[What to produce] Nothing but the pictures gets dropped; retype every entry exactly.

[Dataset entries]
======

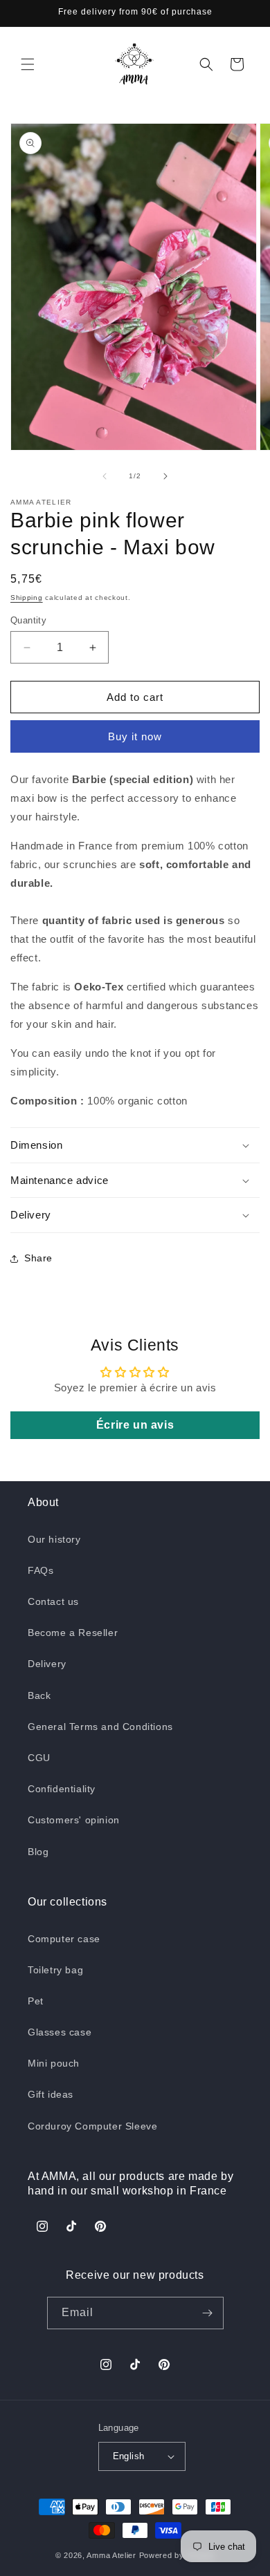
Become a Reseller (73, 1632)
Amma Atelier (111, 2555)
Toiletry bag (55, 1969)
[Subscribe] (207, 2313)
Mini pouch (54, 2063)
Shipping (26, 597)
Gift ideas (50, 2094)
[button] (27, 64)
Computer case (64, 1938)
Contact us (53, 1601)
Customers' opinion (74, 1819)
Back (39, 1695)
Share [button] (38, 1257)
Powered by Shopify (177, 2555)
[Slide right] (165, 476)
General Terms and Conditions (100, 1726)
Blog (38, 1851)
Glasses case (59, 2032)
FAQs (40, 1570)
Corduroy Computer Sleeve (92, 2126)
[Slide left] (104, 476)
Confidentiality (62, 1788)
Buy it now (135, 736)
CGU (39, 1757)
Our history (54, 1539)
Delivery (47, 1663)
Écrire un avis (135, 1425)
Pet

======

[Written solution]
Become a Reseller (73, 1632)
Amma Atelier (111, 2555)
Toiletry bag (55, 1969)
[Subscribe] (207, 2313)
Mini pouch (54, 2063)
Shipping (26, 597)
Gift ideas (50, 2094)
[button] (27, 64)
Computer case (64, 1938)
Contact us (53, 1601)
Customers' opinion (74, 1819)
Back (39, 1695)
Share [button] (38, 1257)
Powered by Shopify (177, 2555)
[Slide right] (165, 476)
General Terms and Conditions (100, 1726)
Blog (38, 1851)
Glasses case (59, 2032)
FAQs (40, 1570)
Corduroy Computer Sleeve (92, 2126)
[Slide left] (104, 476)
Confidentiality (62, 1788)
Buy it now (135, 736)
CGU (39, 1757)
Our history (54, 1539)
Delivery (47, 1663)
Écrire un avis (135, 1425)
Pet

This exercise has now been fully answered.